What is positive is that insiders used a part of the cash balance to repurchase shares after the end of FY2013. They bought back 44,609 shares at an average price of $2.74/share. It's not a big repurchase since it represents just 2.5% of the share capital, but it's better than nothing, and the repurchase was done at a favorable price. The financials in the table above have been adjusted to reflect the impact of the share repurchase.
The fact that PD-Rx Pharmaceuticals doesn't report to the SEC is a risk factor, but since the company still provides a good amount of disclosure to investors, I don't think this warrants a significant discount. The latest annual report is actually the longest one it has available online and includes a shareholder letter from the CEO, multiple graphs and a good overview of what it does. Audited financial statements are available as a separate document. The company doesn't release quarterly or semi-annual reports, so investors will need to have some patience to see how the thesis will play out.
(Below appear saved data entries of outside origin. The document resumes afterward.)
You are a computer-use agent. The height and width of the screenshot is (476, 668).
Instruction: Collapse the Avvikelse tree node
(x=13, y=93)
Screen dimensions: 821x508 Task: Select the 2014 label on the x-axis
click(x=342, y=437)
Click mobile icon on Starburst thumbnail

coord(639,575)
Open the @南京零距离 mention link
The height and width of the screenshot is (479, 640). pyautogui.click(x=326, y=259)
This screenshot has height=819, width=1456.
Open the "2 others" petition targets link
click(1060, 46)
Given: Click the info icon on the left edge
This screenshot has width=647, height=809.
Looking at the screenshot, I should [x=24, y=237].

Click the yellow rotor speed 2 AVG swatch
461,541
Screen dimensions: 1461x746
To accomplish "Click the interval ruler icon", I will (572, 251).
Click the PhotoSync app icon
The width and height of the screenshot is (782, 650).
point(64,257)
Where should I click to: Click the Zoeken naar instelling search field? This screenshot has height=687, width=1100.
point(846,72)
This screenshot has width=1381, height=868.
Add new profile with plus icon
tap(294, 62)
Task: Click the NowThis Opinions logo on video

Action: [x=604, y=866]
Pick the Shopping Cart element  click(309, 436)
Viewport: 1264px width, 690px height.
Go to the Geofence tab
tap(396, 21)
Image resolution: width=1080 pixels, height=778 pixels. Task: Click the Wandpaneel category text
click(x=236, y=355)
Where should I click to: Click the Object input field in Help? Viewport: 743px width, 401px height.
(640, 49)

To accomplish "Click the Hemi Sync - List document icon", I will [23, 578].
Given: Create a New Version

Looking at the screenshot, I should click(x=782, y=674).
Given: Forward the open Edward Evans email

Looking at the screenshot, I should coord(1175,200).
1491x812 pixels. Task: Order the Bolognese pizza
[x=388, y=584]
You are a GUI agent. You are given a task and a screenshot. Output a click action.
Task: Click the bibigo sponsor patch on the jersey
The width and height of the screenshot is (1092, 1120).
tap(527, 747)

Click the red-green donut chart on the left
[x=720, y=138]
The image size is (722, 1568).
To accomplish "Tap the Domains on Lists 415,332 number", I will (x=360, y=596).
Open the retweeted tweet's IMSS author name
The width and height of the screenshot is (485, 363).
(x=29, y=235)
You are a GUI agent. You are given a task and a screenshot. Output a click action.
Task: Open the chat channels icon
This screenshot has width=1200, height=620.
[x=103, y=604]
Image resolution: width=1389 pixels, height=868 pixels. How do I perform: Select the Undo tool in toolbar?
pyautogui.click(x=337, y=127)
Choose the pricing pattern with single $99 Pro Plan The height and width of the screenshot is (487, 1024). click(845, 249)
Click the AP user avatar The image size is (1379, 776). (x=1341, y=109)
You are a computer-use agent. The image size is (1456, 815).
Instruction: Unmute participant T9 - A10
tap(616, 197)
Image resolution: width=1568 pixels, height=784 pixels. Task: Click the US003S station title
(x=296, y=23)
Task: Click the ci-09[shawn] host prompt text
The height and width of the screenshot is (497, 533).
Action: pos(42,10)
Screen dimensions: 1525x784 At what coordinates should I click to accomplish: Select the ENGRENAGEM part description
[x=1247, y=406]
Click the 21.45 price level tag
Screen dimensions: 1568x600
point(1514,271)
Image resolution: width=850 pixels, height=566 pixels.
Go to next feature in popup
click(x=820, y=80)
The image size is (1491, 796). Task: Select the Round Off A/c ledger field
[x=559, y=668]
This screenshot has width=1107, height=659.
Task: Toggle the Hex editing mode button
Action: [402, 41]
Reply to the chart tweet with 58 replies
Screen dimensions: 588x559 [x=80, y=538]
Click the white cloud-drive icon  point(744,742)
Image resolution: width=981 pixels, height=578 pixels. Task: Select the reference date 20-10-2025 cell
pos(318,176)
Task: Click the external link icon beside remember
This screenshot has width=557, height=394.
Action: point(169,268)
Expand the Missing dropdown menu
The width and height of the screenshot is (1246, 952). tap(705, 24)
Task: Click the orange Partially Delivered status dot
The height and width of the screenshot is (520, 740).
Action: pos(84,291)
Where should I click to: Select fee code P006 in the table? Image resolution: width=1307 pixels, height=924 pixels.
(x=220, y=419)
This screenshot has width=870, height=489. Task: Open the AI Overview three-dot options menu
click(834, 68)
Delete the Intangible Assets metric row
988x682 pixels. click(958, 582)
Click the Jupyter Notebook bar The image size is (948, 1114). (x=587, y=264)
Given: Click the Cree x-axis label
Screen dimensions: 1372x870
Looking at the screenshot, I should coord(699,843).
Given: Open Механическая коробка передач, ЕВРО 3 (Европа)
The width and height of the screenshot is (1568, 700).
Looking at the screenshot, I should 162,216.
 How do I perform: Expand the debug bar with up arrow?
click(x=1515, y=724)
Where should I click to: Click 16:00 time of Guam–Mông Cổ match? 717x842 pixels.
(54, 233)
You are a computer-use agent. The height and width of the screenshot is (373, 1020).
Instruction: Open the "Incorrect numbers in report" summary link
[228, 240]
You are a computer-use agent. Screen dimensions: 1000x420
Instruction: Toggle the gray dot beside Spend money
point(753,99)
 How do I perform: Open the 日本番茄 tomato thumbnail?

PD-Rx Pharmaceuticals shows that a cheap company doesn't have to be in an ugly business with no growth and/or weak returns on invested capital. Sometimes, being small and underfollowed is really all that is required to be cheap. Thanks to the exit of its biggest competitor from the dispensing market, PD-Rx should have a good opportunity to meaningfully grow its business, and with a rock solid balance sheet with plenty of excess cash, it is in a good position to capitalize on the opportunity.
The market doesn't appear to give PD-Rx any credit for its growth potential. Even when we are not making any adjustment for the cash on the balance sheet, the company is trading at a 6.7x PE-ratio. That's what I call obvious cheap, and I believe that PD-Rx easily has the potential to be a double.
Disclosure: I am long PDRX. I wrote this article myself, and it expresses my own opinions. I am not receiving compensation for it (other than from Seeking Alpha). I have no business relationship with any company whose stock is mentioned in this article.